# FINALS



## Poseidon X (Jan 31, 2003)

who else is counting down to finals, i have the most ridiculously crazy schedule this week, in fact its so crazy i dont even have the time to post it all. Everyone share vent about how they have to much to do and too little time and maybe ill find the time to complain this evening.


----------



## Xenon (Nov 15, 2002)

No finals anymore.







But no summer vacations either.


----------



## KumbiaQueens (Feb 5, 2003)

oh god, dont remind me about finals.







however, i have until June 5/6 for them. :biggrin:


----------



## Poseidon X (Jan 31, 2003)

ok well everything is getting dumped on me this week so let me outline the reasons why i should not be on here right now. I have a production operations portfolio due on monday that requires 5 hours of work, I have an Accounting portfolio due that requires 5 hours plus a 5 hour take home accounting final which is going to be impossible, i have a to coordinate 150 visiting high school seniors for the recuiting program fill all speakers for panels, and make sure they have a pleasant stay (DIE!!!)oh yeah and i should probably be studying for my other classes as well as all the end of the year stuff i need to be doing as president of the weightlifting club. Im supposed to find out my position for next year tommorow, if i got what i was hoping for i will have to start arranging the graduation ceremonies and talking with local media about the event.


----------



## RhomZilla (Feb 12, 2003)

EeEeK!! Thats no that bad DBK.. BUt honestly, you should put down your post whoring aside at the momment for actual school assignments. Good luck man!!!


----------



## NIKE (Jan 27, 2003)

i am so excited!! that finals are coming up







i can't wait till the stanley cup finals





















toronto maple leafs


----------



## Judazzz (Jan 13, 2003)

Xenon said:


> No finals anymore.
> 
> 
> 
> ...


Same here, well nearly the same.
I have 160 hours per year that I can use for off-days, and besides that I have 28 vacation days per year.

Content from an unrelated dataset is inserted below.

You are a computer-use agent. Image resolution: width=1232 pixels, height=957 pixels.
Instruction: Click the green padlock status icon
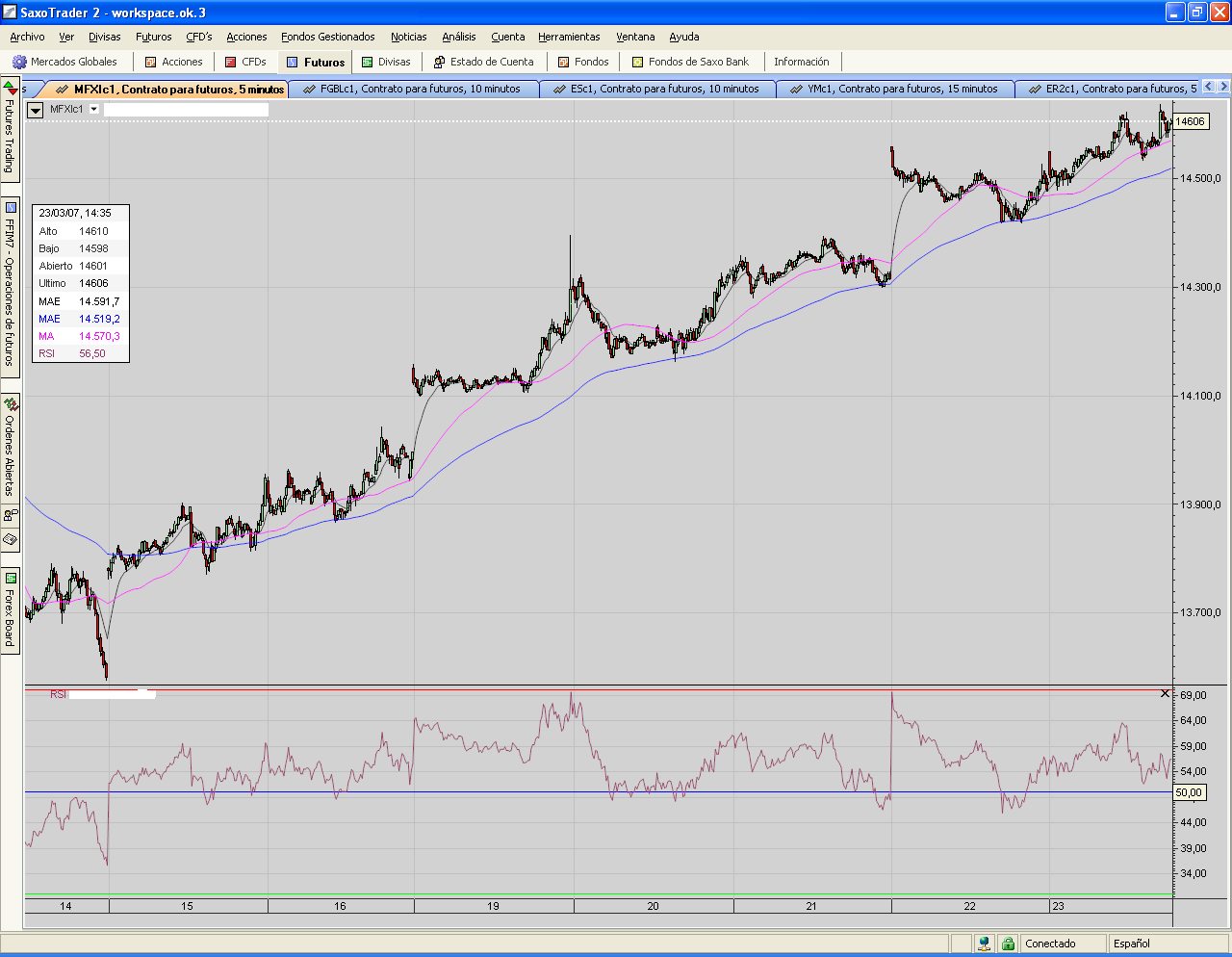pyautogui.click(x=1007, y=944)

Of course they still pay me for all those days
















It seems a lot, but it's not that much: when my friends have like 10 weeks for their summer holiday, and get drunk on terraces, I'm working my ass off









But at least I'm not plagued by those pesky finals anymore


----------



## Poseidon X (Jan 31, 2003)

its much worse then it seems considering that so much of our time is wasted here by having inspectinos, formations, drill, mandatory meals..im finally over the hump though, just have to look forward to 21 hours of classes my first semester of senior year


----------



## phensway (Apr 7, 2003)

wow!! its funny that you brought that up........ so many papers exams finals tests projects and other bull sh*t i cant even enjoy the weather!!! 2 more weeks


----------



## Judazzz (Jan 13, 2003)

Sorry, but I completely forgot to wish you, and all those other poor bastards that have finals, all the best of luck















Kick some ass, eh


----------



## KumbiaQueens (Feb 5, 2003)

BDK, get off the comp!! You have one savage schedule to keep up with, so get to it.

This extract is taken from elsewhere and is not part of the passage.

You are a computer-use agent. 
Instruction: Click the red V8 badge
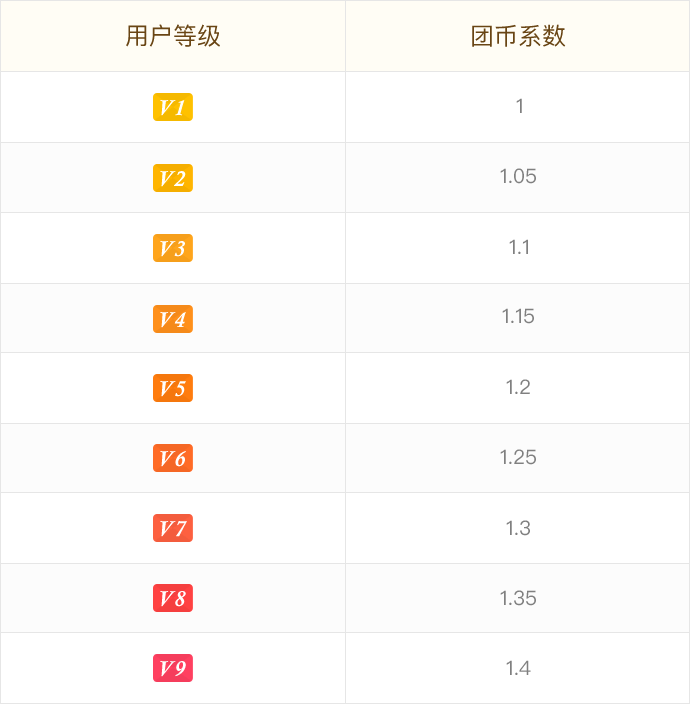173,598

I still have time before I go crazy... hrmm...


----------



## Ms_Nattereri (Jan 11, 2003)

My finals...are 1 government final 2 english finals and 1 spanish final...my other 2 classes dont count cause theyre too easy to finish.


----------



## Poseidon X (Jan 31, 2003)

uh ohh just remembered i have another final tommrow that i havent studied for


----------



## Ms_Nattereri (Jan 11, 2003)

Then you definatly shouldnt be on here...


----------



## KumbiaQueens (Feb 5, 2003)

chin up child! say this prayer before going to bed each night...
_Now I lay me down to study, I pray the Lord I won't go nutty. If I should fail to learn this junk, I pray the Lord I will not flunk. But if I do, don't pitty me at all, Just lay my bones in the dorm hall. Tell my prof I did my best, Then pile my books upon my chest. Now I lay me down to rest, And pray I'll pass 2morrow's test. If I should die before I wake, That's one less test I'll have to take!_

ENJOY! and dont go nutty...


----------



## DiXoN (Jan 31, 2003)

good luck with the exams we should really be seeing you next week .hope you have not read this GET STUDYING
dixon


----------



## Sir Nathan XXI (Jan 29, 2003)

BDKing57 said:


> who else is counting down to finals, i have the most ridiculously crazy schedule this week, in fact its so crazy i dont even have the time to post it all. Everyone share vent about how they have to much to do and too little time and maybe ill find the time to complain this evening.


 we are on quarter scheduling, you must be on semisters, most important things to do is get enough sleep the night before and eat light that day, I read a science study and they say if you eat too much prior to the test, your body uses alot of your blood in your digestive tract to digest food instead of operating your brain, so eat 2 hrs prior or more, but make it light, like a muffin, or bagel


----------



## KumbiaQueens (Feb 5, 2003)

Sir Nathan XXI said:


> I read a science study and they say if you eat too much prior to the test, your body uses alot of your blood in your digestive tract to digest food instead of operating your brain, so eat 2 hrs prior or more, but make it light, like a muffin, or bagel


 is that why i sleep in class, too?? hrmm.... that was interesting information... thanks sir nate.


----------



## Ms_Nattereri (Jan 11, 2003)

Thats interesting Nate...however, my school believes in stuffing its students right before the STAR/SAT9 tests [aka standardized state testing]? I dont know maybe they just have it all wrong. I know the teachers on my campus preach how you should get a lot of sleep and eat a good breakfast in the morning. Insinuating the whole works type of meal. I think your answere leans toward the right method, but I just thought it to be ironic how teachers think different in that area.


----------



## Ms_Nattereri (Jan 11, 2003)

So how did your finals end up going?!?


----------



## Poseidon X (Jan 31, 2003)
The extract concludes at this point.